Mission Applications Across Domains
The technologies are applicable across a wide range of unmanned missions:
- ISR UAVs perform real-time recognition and tracking from EO/IR imagery.
- UGVs combine multiple sensor inputs for autonomous navigation and hazard detection.
- USVs and UUVs interpret radar and sonar data for obstacle avoidance and precision movement.
- Tactical Robots and Loitering Munitions execute onboard classification for terrain analysis and target identification.
By integrating TSN and edge AI, mixed-domain fleets can share intelligence across air, land, and sea systems, enabling coordinated autonomy in complex operational settings.
Rugged, Safety-Certifiable Hardware Design
WOLF’s hardware platforms are engineered for sustained operation in extreme conditions, including high altitude, humidity, desert heat, and arctic cold. Systems are MIL-STD-810G tested and designed with support for DO-254 and DO-178C certification processes, ensuring traceability and design assurance for mission- and safety-critical applications. Cooling options include conduction, air, and liquid flow-through systems, with enclosures featuring EMI shielding and conformal coating.
Available form factors include:
- VPX 3U and 6U modules with 60–300W power envelopes and extensive video signal compatibility (12G/6G/3G
- SDI, CoaXPress, ARINC 818, STANAG-3350, and others).

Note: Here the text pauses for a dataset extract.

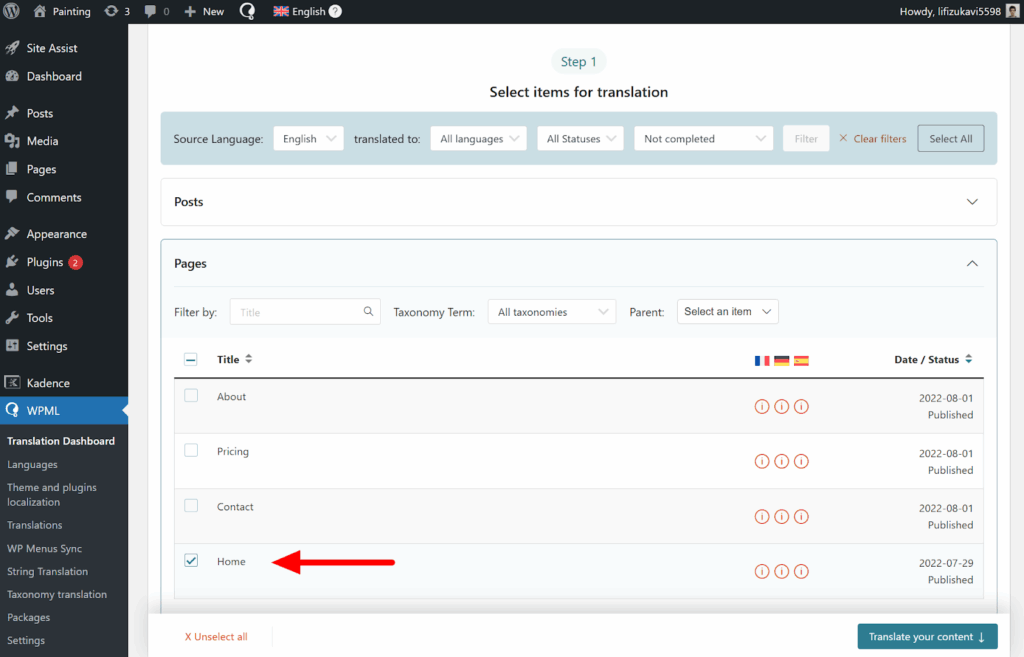
Task: Open the comments bubble icon in admin bar
Action: (x=151, y=11)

- XMC modules that combine GPU, FGX, and PCIe switching in compact mezzanine formats.
- VNX+ (VITA 90) modules offering high-performance computing in ultra-small configurations.
These designs ensure reliable performance under vibration, shock, and electromagnetic stress, maintaining computational integrity across diverse defense environments.
AI Autonomy at the Tactical Edge
The integration of NVIDIA GPU acceleration with FGX FPGA signal processing represents a significant advance in embedded AI for defense systems. By combining deterministic networking, SWaP-optimized rugged design, and safety-certifiable architectures, WOLF delivers the computational foundation required for next-generation autonomous missions.
With the ability to process, analyze, and act on critical data within milliseconds, WOLF’s platforms enable unmanned systems to operate independently in complex, GPS-denied, and communication-limited conditions, bringing true AI autonomy to the tactical edge.